Hazret-i Muaviye, Resulullah(sav)’ın yanında giderken, bindiği atın burnuna giren toz, Ömer bin Abdülaziz’den bin kere efdaldir.”

İkinci binin müceddidi imam-ı Rabbani hazretleri de buyuruyor ki:

Hazret-i Muaviye’nin yanılması, Resulullah(sav)’ın sohbeti bereketi ile, Veysel Karani’nin ve Ömer bin Abdülaziz’in doğru işlerinden daha hayırlı oldu. Bunun gibi, Amr ibni As’ın yanlış bir işi, o ikisinin şuurlu işinden daha üstün oldu.

Din-i İslamın en büyük âlimlerinden İbni Hacer-i Mekki hazretleri de buyuruyor ki:

Şüphe yoktur ki, Hazret-i Muaviye Sahabe-i kiramın nesep itibariyle büyüklerindendir. Peygamber(sav) efendimize nesep ile ve nikah ile çok yakın ve mahremleridir. Server-i âlem, Onun hilm ve sehasını meth ve sena buyurdu. Onda İslamiyet, sohbet, nesep, nikahla akrabalık şerefleri toplanmıştır ki, bunların her biri, Cennette Resulullahın yanında bulunmaya sebep olan şereflerdir. Bunlara hilm ve ilim ve Halifelik şerefleri de katılınca, kalbinde az bir safa ve sıdkı ve salahı ve imanı ve izanı olan kimse için artık bu hususta fazla anlatmaya lüzum kalmaz.
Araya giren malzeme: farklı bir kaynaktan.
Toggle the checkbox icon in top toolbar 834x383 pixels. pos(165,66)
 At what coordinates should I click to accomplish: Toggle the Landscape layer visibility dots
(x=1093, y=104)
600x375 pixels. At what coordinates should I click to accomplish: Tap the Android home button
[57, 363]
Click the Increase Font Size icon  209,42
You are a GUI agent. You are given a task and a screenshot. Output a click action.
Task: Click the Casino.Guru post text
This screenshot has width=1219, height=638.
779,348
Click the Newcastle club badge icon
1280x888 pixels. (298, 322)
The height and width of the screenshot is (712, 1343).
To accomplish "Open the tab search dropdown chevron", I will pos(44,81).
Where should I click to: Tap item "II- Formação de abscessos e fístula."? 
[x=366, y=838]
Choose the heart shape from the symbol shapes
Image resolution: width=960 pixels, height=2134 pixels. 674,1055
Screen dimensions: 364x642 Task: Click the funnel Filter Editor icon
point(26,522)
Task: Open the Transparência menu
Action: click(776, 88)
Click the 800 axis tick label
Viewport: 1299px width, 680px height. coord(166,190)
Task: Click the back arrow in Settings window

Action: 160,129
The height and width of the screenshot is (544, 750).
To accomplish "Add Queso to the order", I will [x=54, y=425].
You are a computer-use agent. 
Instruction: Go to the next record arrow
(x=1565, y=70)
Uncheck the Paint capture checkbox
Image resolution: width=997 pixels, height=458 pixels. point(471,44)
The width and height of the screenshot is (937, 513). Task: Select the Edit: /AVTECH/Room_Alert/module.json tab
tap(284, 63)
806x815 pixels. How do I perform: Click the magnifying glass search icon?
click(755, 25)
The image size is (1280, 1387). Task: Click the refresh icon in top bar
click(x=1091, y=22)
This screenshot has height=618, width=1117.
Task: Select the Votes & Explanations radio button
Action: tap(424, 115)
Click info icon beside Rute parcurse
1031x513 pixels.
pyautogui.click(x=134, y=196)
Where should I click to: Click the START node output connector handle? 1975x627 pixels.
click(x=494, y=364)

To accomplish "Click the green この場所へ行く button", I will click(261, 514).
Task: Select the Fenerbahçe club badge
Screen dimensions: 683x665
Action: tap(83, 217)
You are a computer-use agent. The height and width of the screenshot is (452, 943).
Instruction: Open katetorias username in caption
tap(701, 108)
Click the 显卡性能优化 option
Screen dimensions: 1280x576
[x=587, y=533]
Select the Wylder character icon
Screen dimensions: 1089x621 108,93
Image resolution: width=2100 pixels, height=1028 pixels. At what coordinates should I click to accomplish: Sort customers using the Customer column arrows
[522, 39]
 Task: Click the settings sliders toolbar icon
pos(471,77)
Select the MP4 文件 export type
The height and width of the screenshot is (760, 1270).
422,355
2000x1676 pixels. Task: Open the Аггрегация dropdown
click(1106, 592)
Hazret-i Muaviye, Huneyn Gazasında Resulullah(sav)’ın önünde babası ile birlikte kahramanca çarpıştı. Tebük Gazvesine katıldı. Veda Haccında bulundu. Hazret-i Ebu Bekir(ra) ve Hazret-i Ömer(ra) zamanlarında Suriye taraflarındaki savaşlara katıldı. Hazret-i Ömer(ra), onu Şam valisi yaptı. Hazret-i Ömer(ra) zamanında 4 yıl, Hazret-i Osman(ra) zamanında 12 yıl, Hazret-i Ali(ra) zamanında 5 yıl, Hazret-i Hasan(ra) zamanında altı ay Şam’da 21.5 sene vali oldu. Kufe’de halife seçildi. 19 sene, dört ay halifelik yaptı.

Aklı, zekası, fesahatı, sabrı, yumuşaklığı, ikramı, cömertliği fevkalade çok idi. Müslümanların başına geçeceği, hadis-i şerifte bildirildi. Kendisinden çok hadis-i şerif alındı, kitaplara yazıldı. Bu da, büyüklüğünü ve kendisine güvenildiğini göstermektedir.

Hz. Osman(ra)’ın şehit edilmesinden sonra Hz. Ali’ye (ra) biat etmeyen Muaviye, mazeret olarak, şehit halifenin katillerinin hemen bulunmamasını gösterdi. Hz. Ali(ra), Cemel Olayı’ndan sonra Muaviye’yi tekrar biat etmeye dâvet etti. Ancak, kabul etmedi ve bazı şartlar ileri sürdü. Hz. Ali(ra) ve Hz Muaviye(ra) taraftarları arasında 657 yılında Sıffin’de bir savaş meydana geldi. Bu savaşta tam mağlûp olacakları sırada harekete geçen Amr bin As Kur’an’ın hakemliğinde taraflar arasında uzlaşmanın sağlanmasını önerdi ve durum hakemlere havale edildi. Ancak, bundan da bir netice çıkmadı. Bütün bu gelişmeler Hz. Ali’(ra)den çok Hz Muaviye(ra)’nin işine yaradı. Savaş’ın durmasından sonra Hz. Ali(ra) taraftarları arasında ihtilâf çıktı.

Hz. Ali’nin (ra) bir Harici tarafından şehit edilmesi, arkasından Hz. Hasan’ın (ra) da Hz.Muaviye(ra) ile anlaşma yoluna gitmesi ve halifelikten feragat etmesi üzerine halifeliğinin önündeki engeller ortadan kalkmış oldu.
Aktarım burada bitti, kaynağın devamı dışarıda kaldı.